Sunday, January 06, 2013

What's Next For Socorro File System Storage?

The File System Storage System (FSS) plays a critical role in Socorro as a crash storage buffer standing between the collectors and HBase. Because of the potential instability of HBase connections and our mandate to never lose a crash, the collectors write to our very reliable FSS. Once crashes are safely ensconced in a local file system, the crash mover apps will spool the crashes into HBase as they can. At Mozilla, that's the only role for the FSS in our production system.

There are other uses for FSS. Prior to the adoption of HBase, it served as our primary storage scheme. Since other organizations are interested in using Socorro and their storage needs may not be as extreme as ours, the FSS may be perfectly adequate. In addition, while developing for Socorro, it is useful to have a complete live Socorro installation available. If you've ever tried to install and maintain an HBase installation on a virtual machine on a laptop, you likely would kill for an alternative. For the support of the community of Socorro users as well as our own developers, we're investing in maintaining FSS as a completely functional primary storage mechanism for Socorro. It will only take a switch in a configuration file to chose between either storage system (or future alternate implementations).

Work to rewrite the existing FSS code both begins and is slated for completion in Q1 2013. I have several goals in this rewrite:
  1. the public API should match the Crash Storage API exactly with no need for adapters 
  2. there should be a two class inheritance hierarchy for the two file system layouts (with vs. without date branch structure) 
  3. the existing PolyCrashStorage and/or Fallback Storage Classes should be subclassed (or used as model) for the case where a need for separate standard and deferred crash storage. 
  4. Implemented in parallel with a full suite of tests

No Need For Adapters 

The existing FSS implementation has an API that was fine at the time of its implementation, but is awkward now in view of the more refined Crash Storage API.

For example, the class underlying the saving of a raw crash (called JsonDumpStorage) has a method for saving a raw crash and its associated binary crash dump. Rather just accepting a raw crash and dump, the JsonDumpStorage sets up the directory structure and then returns a tuple of open file handles for the raw crash and dump respectively. It expects the client of the module to do the work of actually writing the file contents and then follow through with closing the open handles.

In my proof of concept implementation of FSS shoe horned into the Crash Storage API, I had to make adapting code to do the work writing the two files under the 'save_raw_crash' and 'save_dump' Crash Storage API. Functionality like this ought to be pushed into the implementation of FSS, minimizing responsibilities of the Crash Storage API code.
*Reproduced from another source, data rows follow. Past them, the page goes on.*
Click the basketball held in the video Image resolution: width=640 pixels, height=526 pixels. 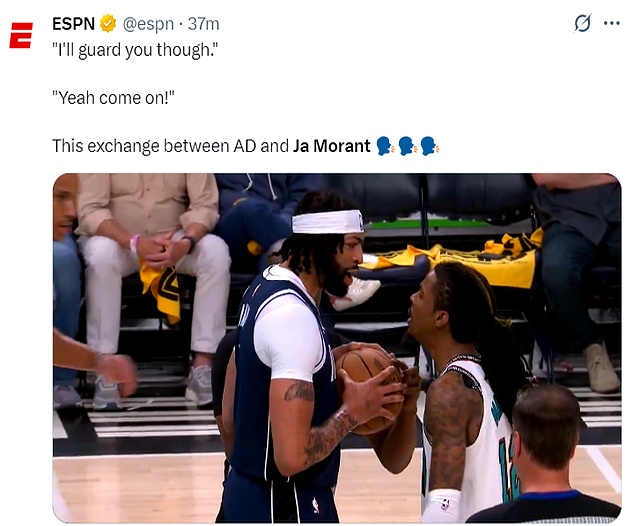point(369,390)
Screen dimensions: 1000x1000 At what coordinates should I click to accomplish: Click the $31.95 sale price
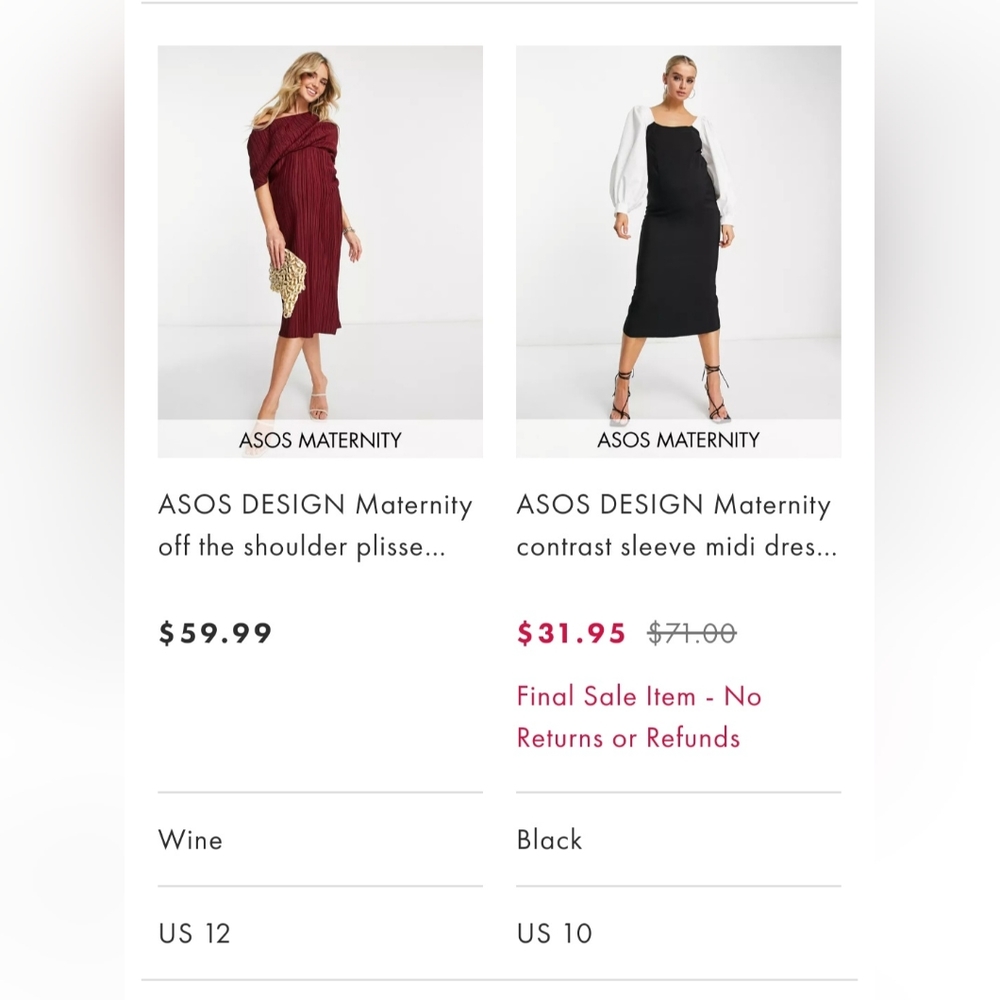tap(571, 632)
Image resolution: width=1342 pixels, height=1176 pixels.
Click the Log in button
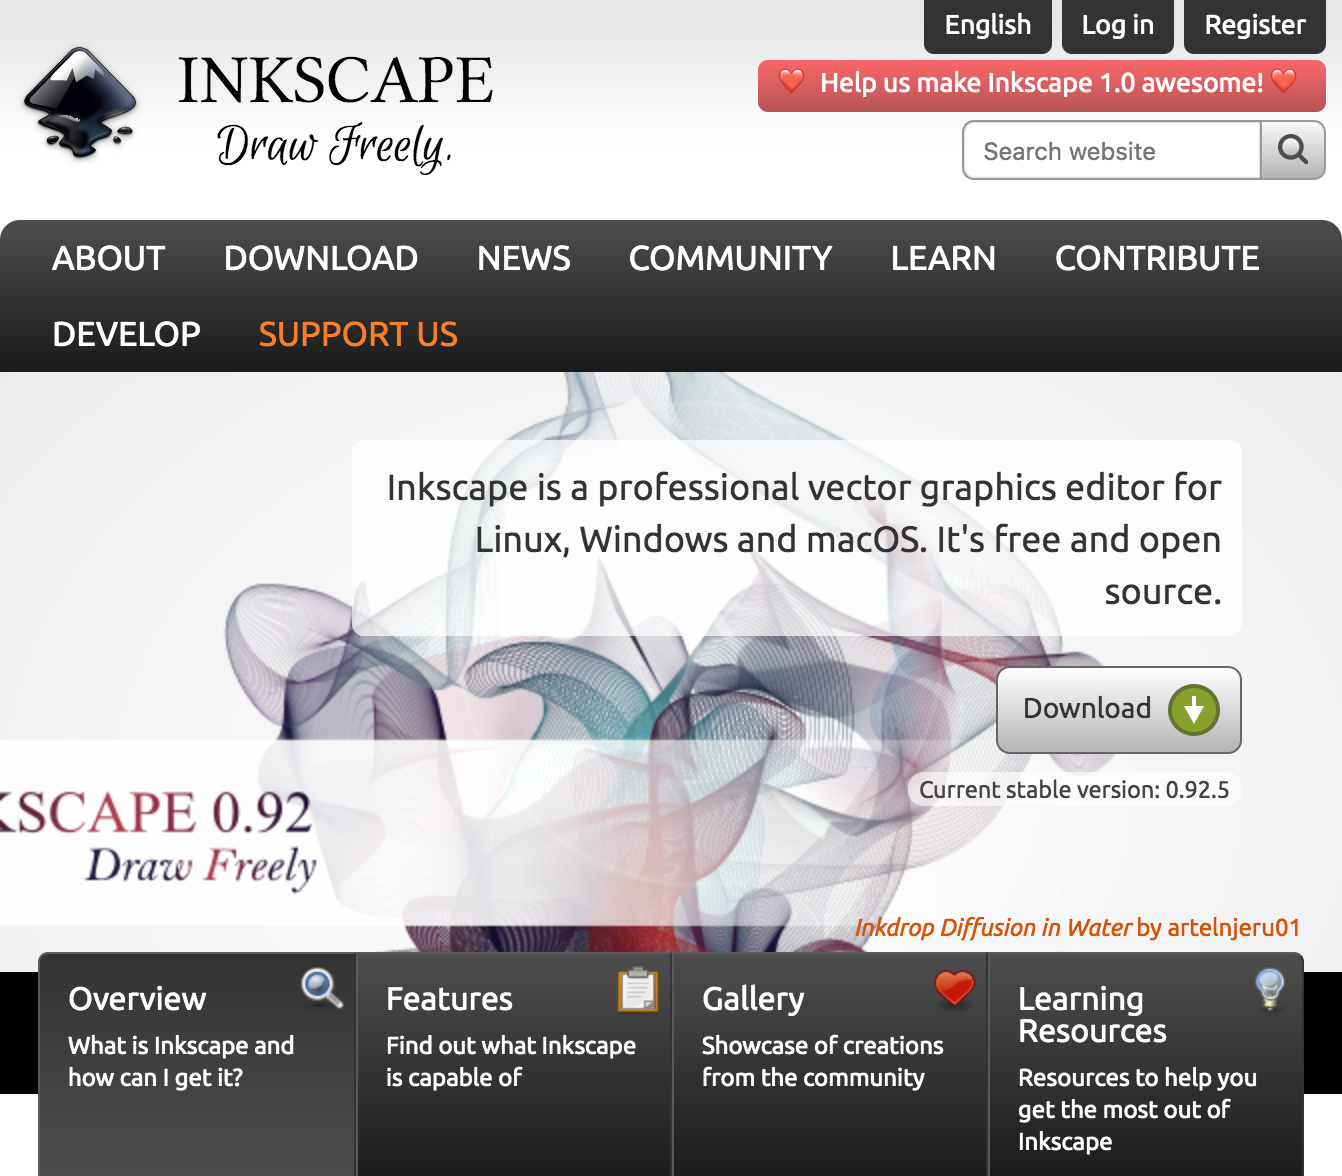[x=1117, y=26]
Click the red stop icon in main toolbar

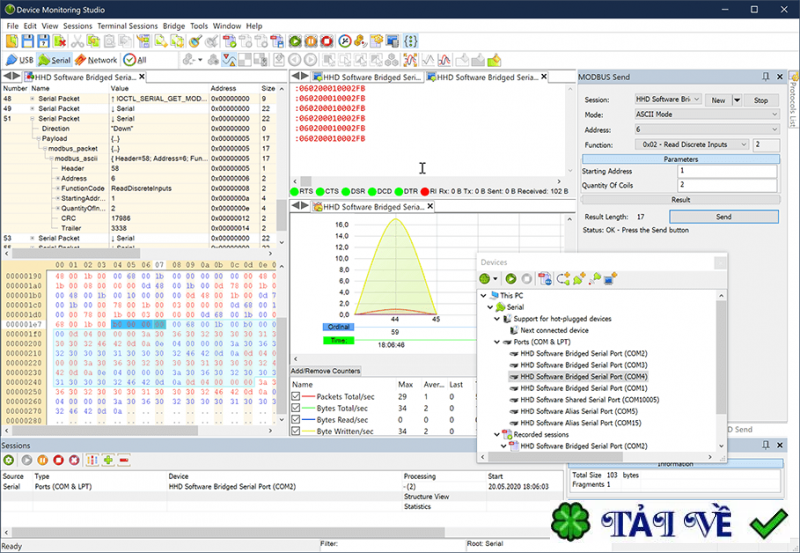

Two Related Implementation Classes 

In my previous blog posting, I showed how there are two primary file system layouts in FSS: with and without date branch indexing. The general case of without date branch indexing should be written as the function of the base class. A single derived class should add the date class to the functionality of the base class.

Standard vs. Deferred Storage 

In the case where separate standard and deferred storage is desired, there is already precedent for storage location decisions to be made in the Crash Storage API implementation. The code within the FSS classes should be moved out to the Crash Storage API level. That will give the flexibility of using totally different storage schemes for standard and deferred storage independent of FSS. For example, standard storage could be HBase while deferred storage could be the FSS. The NullStorage class could even be employed to throw away crashes destined for deferred storage.

Tests 

The original code was written entirely without tests or with an ambiguous separation of unit vs. integration tests. This doesn't require much dicussion, test are important and ought to be written in parallel with writing the actual FSS code.

The Future

Having been written in 2008, the File System Storage code is probably the oldest Socorro code still in use.  That makes it about three centuries old in Internet years.  It has been a reliable and critical work horse Socorro.  With the upcoming modernizing changes, the FSS code will survive for another few Internet centuries supporting Socorro installations way beyond Mozilla.